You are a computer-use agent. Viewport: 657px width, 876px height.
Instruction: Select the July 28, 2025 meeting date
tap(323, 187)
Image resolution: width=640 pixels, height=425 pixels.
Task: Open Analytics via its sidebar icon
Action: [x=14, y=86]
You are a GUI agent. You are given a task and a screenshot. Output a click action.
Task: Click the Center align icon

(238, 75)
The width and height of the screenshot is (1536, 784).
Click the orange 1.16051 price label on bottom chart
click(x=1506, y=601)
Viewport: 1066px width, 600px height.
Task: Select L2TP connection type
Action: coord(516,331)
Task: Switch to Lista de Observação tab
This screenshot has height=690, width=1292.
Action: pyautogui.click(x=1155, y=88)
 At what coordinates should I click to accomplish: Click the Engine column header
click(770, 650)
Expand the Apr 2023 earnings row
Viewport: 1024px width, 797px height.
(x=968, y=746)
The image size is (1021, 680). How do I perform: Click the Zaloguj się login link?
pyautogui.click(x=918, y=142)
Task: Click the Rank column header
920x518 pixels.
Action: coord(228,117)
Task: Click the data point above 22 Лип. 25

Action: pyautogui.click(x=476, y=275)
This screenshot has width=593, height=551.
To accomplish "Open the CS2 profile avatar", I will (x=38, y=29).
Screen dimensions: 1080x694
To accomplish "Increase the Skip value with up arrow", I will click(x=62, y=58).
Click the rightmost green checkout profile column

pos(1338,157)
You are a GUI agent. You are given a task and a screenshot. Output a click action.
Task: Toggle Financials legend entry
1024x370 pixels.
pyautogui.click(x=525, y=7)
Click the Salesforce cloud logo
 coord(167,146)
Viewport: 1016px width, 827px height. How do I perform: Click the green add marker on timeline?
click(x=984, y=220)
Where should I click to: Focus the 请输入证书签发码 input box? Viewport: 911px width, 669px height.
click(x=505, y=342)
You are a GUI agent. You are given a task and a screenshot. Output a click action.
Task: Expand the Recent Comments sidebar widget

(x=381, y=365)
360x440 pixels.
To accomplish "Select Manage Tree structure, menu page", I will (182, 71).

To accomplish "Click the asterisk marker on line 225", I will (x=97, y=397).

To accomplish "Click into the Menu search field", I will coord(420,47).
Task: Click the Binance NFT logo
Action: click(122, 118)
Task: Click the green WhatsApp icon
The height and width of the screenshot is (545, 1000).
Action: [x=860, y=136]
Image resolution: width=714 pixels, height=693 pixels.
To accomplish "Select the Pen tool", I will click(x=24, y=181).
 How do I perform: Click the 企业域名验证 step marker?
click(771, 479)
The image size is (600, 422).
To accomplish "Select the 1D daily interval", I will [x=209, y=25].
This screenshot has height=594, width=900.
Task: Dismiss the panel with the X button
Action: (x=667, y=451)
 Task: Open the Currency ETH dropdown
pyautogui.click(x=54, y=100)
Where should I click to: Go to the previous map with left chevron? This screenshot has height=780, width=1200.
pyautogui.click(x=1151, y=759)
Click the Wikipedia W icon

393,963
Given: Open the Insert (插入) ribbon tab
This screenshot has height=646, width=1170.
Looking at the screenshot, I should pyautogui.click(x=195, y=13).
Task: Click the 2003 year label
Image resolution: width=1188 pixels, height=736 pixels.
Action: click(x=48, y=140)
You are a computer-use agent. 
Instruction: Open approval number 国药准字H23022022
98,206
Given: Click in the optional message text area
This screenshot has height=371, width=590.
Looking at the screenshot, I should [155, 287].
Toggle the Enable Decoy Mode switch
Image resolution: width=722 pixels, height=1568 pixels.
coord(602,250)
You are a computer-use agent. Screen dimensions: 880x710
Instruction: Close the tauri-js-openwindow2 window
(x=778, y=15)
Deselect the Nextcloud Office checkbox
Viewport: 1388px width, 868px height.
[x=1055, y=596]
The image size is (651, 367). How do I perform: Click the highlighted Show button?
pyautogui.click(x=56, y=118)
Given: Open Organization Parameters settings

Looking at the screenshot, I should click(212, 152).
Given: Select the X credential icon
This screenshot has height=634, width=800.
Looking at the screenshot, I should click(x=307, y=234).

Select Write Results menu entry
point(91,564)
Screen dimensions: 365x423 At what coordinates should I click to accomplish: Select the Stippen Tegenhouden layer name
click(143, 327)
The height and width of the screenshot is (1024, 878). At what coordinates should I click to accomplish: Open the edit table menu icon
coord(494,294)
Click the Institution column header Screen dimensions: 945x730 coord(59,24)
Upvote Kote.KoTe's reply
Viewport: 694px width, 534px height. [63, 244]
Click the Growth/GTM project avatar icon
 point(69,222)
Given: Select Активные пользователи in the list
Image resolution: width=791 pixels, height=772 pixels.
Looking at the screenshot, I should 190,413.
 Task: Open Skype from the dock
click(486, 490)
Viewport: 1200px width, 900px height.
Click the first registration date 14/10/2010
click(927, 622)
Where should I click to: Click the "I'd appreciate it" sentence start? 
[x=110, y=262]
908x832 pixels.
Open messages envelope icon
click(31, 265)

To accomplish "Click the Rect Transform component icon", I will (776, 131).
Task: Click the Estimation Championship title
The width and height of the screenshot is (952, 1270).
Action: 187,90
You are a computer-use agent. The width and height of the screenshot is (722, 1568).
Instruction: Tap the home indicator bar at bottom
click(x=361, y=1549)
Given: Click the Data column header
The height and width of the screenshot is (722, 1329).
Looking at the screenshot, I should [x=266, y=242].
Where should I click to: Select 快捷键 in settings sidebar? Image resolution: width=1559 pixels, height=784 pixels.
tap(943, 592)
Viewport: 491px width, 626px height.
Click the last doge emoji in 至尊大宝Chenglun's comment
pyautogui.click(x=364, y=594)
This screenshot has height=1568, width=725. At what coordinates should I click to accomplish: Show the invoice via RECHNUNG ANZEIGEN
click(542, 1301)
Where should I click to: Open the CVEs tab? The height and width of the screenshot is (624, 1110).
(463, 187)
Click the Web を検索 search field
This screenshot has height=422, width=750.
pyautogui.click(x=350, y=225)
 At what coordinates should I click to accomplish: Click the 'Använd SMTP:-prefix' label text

Activity: The data above is to be returned exactly, with nothing altered.

Reply:
You are a computer-use agent. Viewport: 657px width, 876px height.
Instruction: Select the July 28, 2025 meeting date
tap(323, 187)
Image resolution: width=640 pixels, height=425 pixels.
Task: Open Analytics via its sidebar icon
Action: [x=14, y=86]
You are a GUI agent. You are given a task and a screenshot. Output a click action.
Task: Click the Center align icon

(238, 75)
The width and height of the screenshot is (1536, 784).
Click the orange 1.16051 price label on bottom chart
click(x=1506, y=601)
Viewport: 1066px width, 600px height.
Task: Select L2TP connection type
Action: coord(516,331)
Task: Switch to Lista de Observação tab
This screenshot has height=690, width=1292.
Action: pyautogui.click(x=1155, y=88)
 At what coordinates should I click to accomplish: Click the Engine column header
click(770, 650)
Expand the Apr 2023 earnings row
Viewport: 1024px width, 797px height.
(x=968, y=746)
The image size is (1021, 680). How do I perform: Click the Zaloguj się login link?
pyautogui.click(x=918, y=142)
Task: Click the Rank column header
920x518 pixels.
Action: coord(228,117)
Task: Click the data point above 22 Лип. 25

Action: pyautogui.click(x=476, y=275)
This screenshot has width=593, height=551.
To accomplish "Open the CS2 profile avatar", I will (x=38, y=29).
Screen dimensions: 1080x694
To accomplish "Increase the Skip value with up arrow", I will click(x=62, y=58).
Click the rightmost green checkout profile column

pos(1338,157)
You are a GUI agent. You are given a task and a screenshot. Output a click action.
Task: Toggle Financials legend entry
1024x370 pixels.
pyautogui.click(x=525, y=7)
Click the Salesforce cloud logo
 coord(167,146)
Viewport: 1016px width, 827px height. How do I perform: Click the green add marker on timeline?
click(x=984, y=220)
Where should I click to: Focus the 请输入证书签发码 input box? Viewport: 911px width, 669px height.
click(x=505, y=342)
You are a GUI agent. You are given a task and a screenshot. Output a click action.
Task: Expand the Recent Comments sidebar widget

(x=381, y=365)
360x440 pixels.
To accomplish "Select Manage Tree structure, menu page", I will (182, 71).

To accomplish "Click the asterisk marker on line 225", I will (x=97, y=397).

To accomplish "Click into the Menu search field", I will coord(420,47).
Task: Click the Binance NFT logo
Action: click(122, 118)
Task: Click the green WhatsApp icon
The height and width of the screenshot is (545, 1000).
Action: [x=860, y=136]
Image resolution: width=714 pixels, height=693 pixels.
To accomplish "Select the Pen tool", I will click(x=24, y=181).
 How do I perform: Click the 企业域名验证 step marker?
click(771, 479)
The image size is (600, 422).
To accomplish "Select the 1D daily interval", I will [x=209, y=25].
This screenshot has height=594, width=900.
Task: Dismiss the panel with the X button
Action: (x=667, y=451)
 Task: Open the Currency ETH dropdown
pyautogui.click(x=54, y=100)
Where should I click to: Go to the previous map with left chevron? This screenshot has height=780, width=1200.
pyautogui.click(x=1151, y=759)
Click the Wikipedia W icon

393,963
Given: Open the Insert (插入) ribbon tab
This screenshot has height=646, width=1170.
Looking at the screenshot, I should pyautogui.click(x=195, y=13).
Task: Click the 2003 year label
Image resolution: width=1188 pixels, height=736 pixels.
Action: click(x=48, y=140)
You are a computer-use agent. 
Instruction: Open approval number 国药准字H23022022
98,206
Given: Click in the optional message text area
This screenshot has height=371, width=590.
Looking at the screenshot, I should [155, 287].
Toggle the Enable Decoy Mode switch
Image resolution: width=722 pixels, height=1568 pixels.
coord(602,250)
You are a computer-use agent. Screen dimensions: 880x710
Instruction: Close the tauri-js-openwindow2 window
(x=778, y=15)
Deselect the Nextcloud Office checkbox
Viewport: 1388px width, 868px height.
[x=1055, y=596]
The image size is (651, 367). How do I perform: Click the highlighted Show button?
pyautogui.click(x=56, y=118)
Given: Open Organization Parameters settings

Looking at the screenshot, I should click(212, 152).
Given: Select the X credential icon
This screenshot has height=634, width=800.
Looking at the screenshot, I should click(x=307, y=234).

Select Write Results menu entry
point(91,564)
Screen dimensions: 365x423 At what coordinates should I click to accomplish: Select the Stippen Tegenhouden layer name
click(143, 327)
The height and width of the screenshot is (1024, 878). At what coordinates should I click to accomplish: Open the edit table menu icon
coord(494,294)
Click the Institution column header Screen dimensions: 945x730 coord(59,24)
Upvote Kote.KoTe's reply
Viewport: 694px width, 534px height. [63, 244]
Click the Growth/GTM project avatar icon
 point(69,222)
Given: Select Активные пользователи in the list
Image resolution: width=791 pixels, height=772 pixels.
Looking at the screenshot, I should 190,413.
 Task: Open Skype from the dock
click(486, 490)
Viewport: 1200px width, 900px height.
Click the first registration date 14/10/2010
click(927, 622)
Where should I click to: Click the "I'd appreciate it" sentence start? 
[x=110, y=262]
908x832 pixels.
Open messages envelope icon
click(31, 265)

To accomplish "Click the Rect Transform component icon", I will (776, 131).
Task: Click the Estimation Championship title
The width and height of the screenshot is (952, 1270).
Action: 187,90
You are a computer-use agent. The width and height of the screenshot is (722, 1568).
Instruction: Tap the home indicator bar at bottom
click(x=361, y=1549)
Given: Click the Data column header
The height and width of the screenshot is (722, 1329).
Looking at the screenshot, I should [x=266, y=242].
Where should I click to: Select 快捷键 in settings sidebar? Image resolution: width=1559 pixels, height=784 pixels.
tap(943, 592)
Viewport: 491px width, 626px height.
Click the last doge emoji in 至尊大宝Chenglun's comment
pyautogui.click(x=364, y=594)
This screenshot has height=1568, width=725. At what coordinates should I click to accomplish: Show the invoice via RECHNUNG ANZEIGEN
click(542, 1301)
Where should I click to: Open the CVEs tab? The height and width of the screenshot is (624, 1110).
(463, 187)
Click the Web を検索 search field
This screenshot has height=422, width=750.
pyautogui.click(x=350, y=225)
 At what coordinates should I click to accomplish: Click the 'Använd SMTP:-prefix' label text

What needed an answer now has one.